Read A Season for the Dead Online
Authors: David Hewson
Tags: #Thrillers, #Suspense, #Fiction, #Mystery, #Thriller
57
The office was empty apart from a couple of cops shuffling papers at the far end, out of earshot. Falcone had gone on from San Lorenzo in Lucina to organize the cover for Denney’s departure. He had teams throughout the city and more at the airport. Almost every man in the department was on the case, except Nic Costa, who now sat at Luca Rossi’s old desk, drinking bad coffee from the machine, trying to clear his head. Throwing his ID card at Falcone had helped. Now that he thought of himself as a civilian again, a state he barely remembered, he was surprised and interested to discover his mind could go to places that some inner restraint prevented it from visiting in the past.
There were footsteps across the big, bare office. Teresa Lupo was approaching, a folder in her hand. She looked dreadful. He wondered if anyone would ever call her Crazy Teresa again.
“Thanks for coming,” he told her.
“You caught me on the way out. Got some papers for Falcone. What do you want?”
“Just to talk.”
She took a good look at him, trying to judge his mental state. “I have to do the autopsy on Luca this afternoon. If you want to see him, it would be best now.”
“Seen enough dead people for a while.”
She sat down and put her folder on the desk. “Me too. And I never thought I’d say that. What are you doing here, Nic? Falcone’s throwing every man he’s got onto the street.”
“I guess he doesn’t want me around. I’m supposed to deal with the loose ends over Luca. Contact the pension people. Do whatever you do when a cop gets killed.”
She shook her head, baffled. “There are civilians who do that for a living. He doesn’t need the poor bastard’s partner to get involved.”
“I don’t mind. He had a sister. Did you know that? She’s deaf and dumb. Luca took her out of the home and looked after her.”
He took the photo out of his pocket and passed it across the desk.
“He never mentioned a thing.” She sighed and ran her hand across the photo, as if there were some of his presence still there.
Then he threw across the book. “Luca kept notes too.”
She opened it and stared at the contents. “Who’d have thought a big man would write like that? It looks like a girl’s hand or something. One screwed-up individual. And all these tiny doodles. Jesus. Poor fucked-up man.”
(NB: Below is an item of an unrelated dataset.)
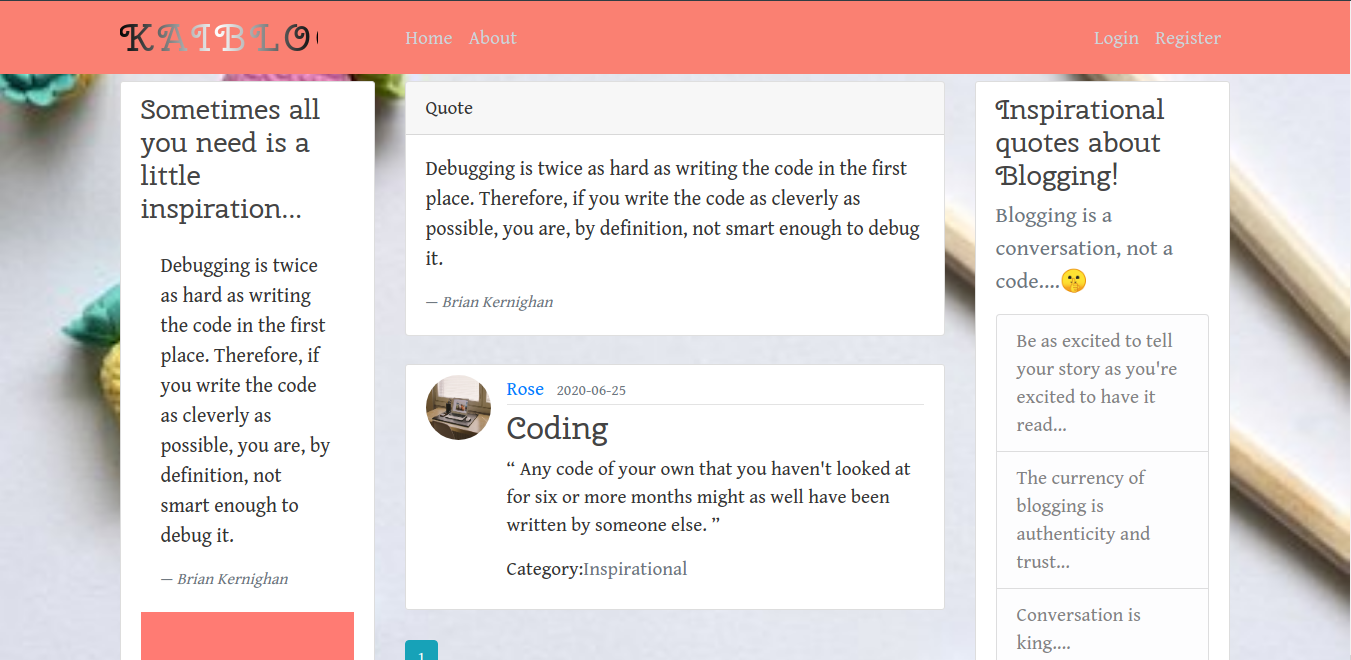Click the post date 2020-06-25
The width and height of the screenshot is (1351, 660).
pyautogui.click(x=591, y=390)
There were scribbled headings with dates and times. It was a kind of diary, but one driven by Luca Rossi’s head more than actual events.
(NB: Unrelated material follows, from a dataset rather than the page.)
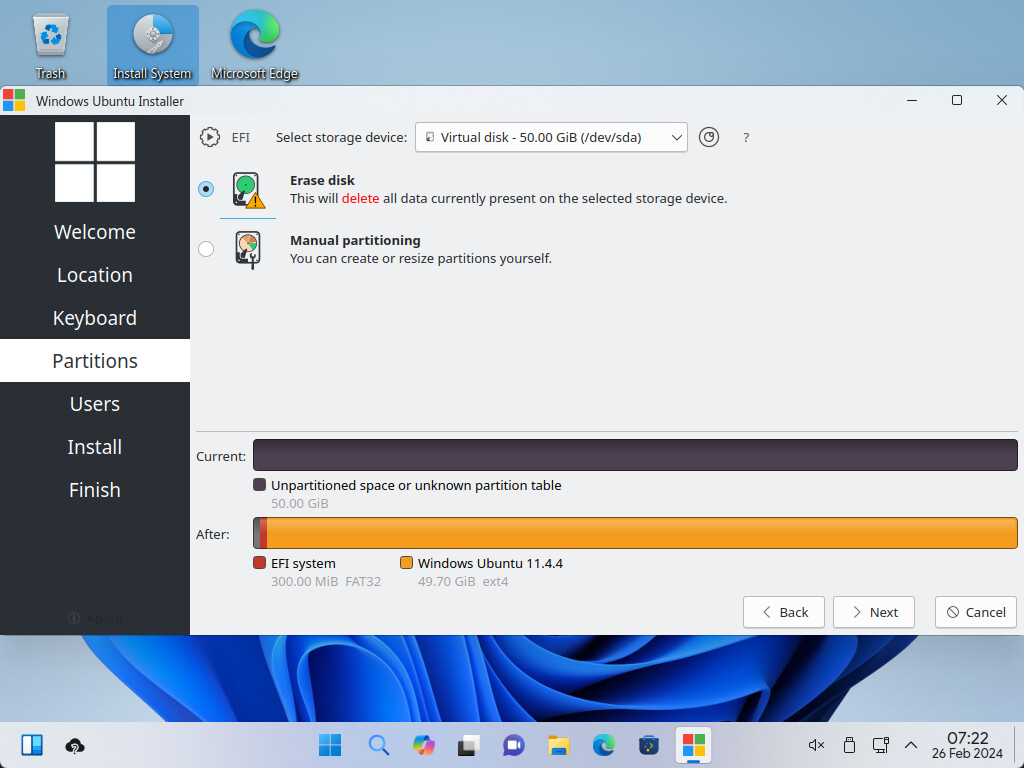
Task: Click the Next button
Action: point(874,612)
“It’s what he was thinking,” Costa said. “I just spent the best part of an hour inside his mind and I’m damned if I can get out again. It begins the day after that accident on the motorway, when he thought he was losing it. It’s”—he hunted to get the right words—“a little insane, to begin with anyway. Some of it I just don’t understand at all. Rossi really thought he might be going mad. Then you come into it. Then Falcone.” He stared at her. “Then me. It wasn’t meant for public consumption. You don’t have to take it personally.”
She was flicking through the pages. “He thought I was sweet? No one uses that word about me. Never.” Then she turned the page and went quiet.
“It’s okay,” Costa said. “I’m not offended. Read it. Maybe it will make more sense that way.”
“ ‘Kid Costa.’ ”
She spoke softly, even though the office was as good as empty. “
’V. naÏve. Why the hell me?’
What does that mean?”
“Go on,” he said. “It doesn’t end there.”
A few pages later Rossi returned to the subject and didn’t mince words. She seemed surprised by the venom in the dead man’s words. She hadn’t realized Rossi resented being his partner so much. He seemed offended by Costa’s innocence and, in particular, the way he had dealt with the Vatican.
“I don’t want to look at this,” she said, putting the diary down on the desk. “It doesn’t do anyone any good. It’s just Luca rambling. Doesn’t mean a damn thing.”
“You think he was mad at me?”
“Maybe,” she admitted. “Or mad at himself. I don’t know.”
“You haven’t read enough,” he suggested. “He was mad at Falcone. He genuinely didn’t understand why the man was leaning on me like that. Luca thought I was taking too much on myself and not asking enough questions. Maybe he was right.”
“Don’t resent a dead man, Nic. Luca liked you. He told me so himself and that means more than any crap in some stupid diary.”
“No! I don’t resent him at all. I just kick myself for failing to see what he saw. He didn’t understand why Falcone kept putting me at the front of everything. Letting Sara stay at the farm so readily. Pushing me to pretend we were having some kind of relationship. As if . . .”
It could be wrong to take this further. He was aware of her intense, concerned attention, aware too that he didn’t want to involve someone else in his own troubles.
“I don’t like what I’m hearing, Nic.”
“Then forget it once I’ve said it. But I have to ask, Teresa. Why me? Why not someone with more experience?”
“You did your best.”
“That’s not the point. I did what I was told. I always do, without question. And I should have been asking more questions. I should have made Luca want to say all this to me direct instead of putting it down on some piece of paper he thought no one else would ever see.”
He took the diary and turned it to a page near the back. The tiny handwriting was even more shaky here, as if Rossi were scribbling down his thoughts in a frantic rush. He stabbed his finger at a passage. She took the diary and looked at it, trying to interpret the scribble.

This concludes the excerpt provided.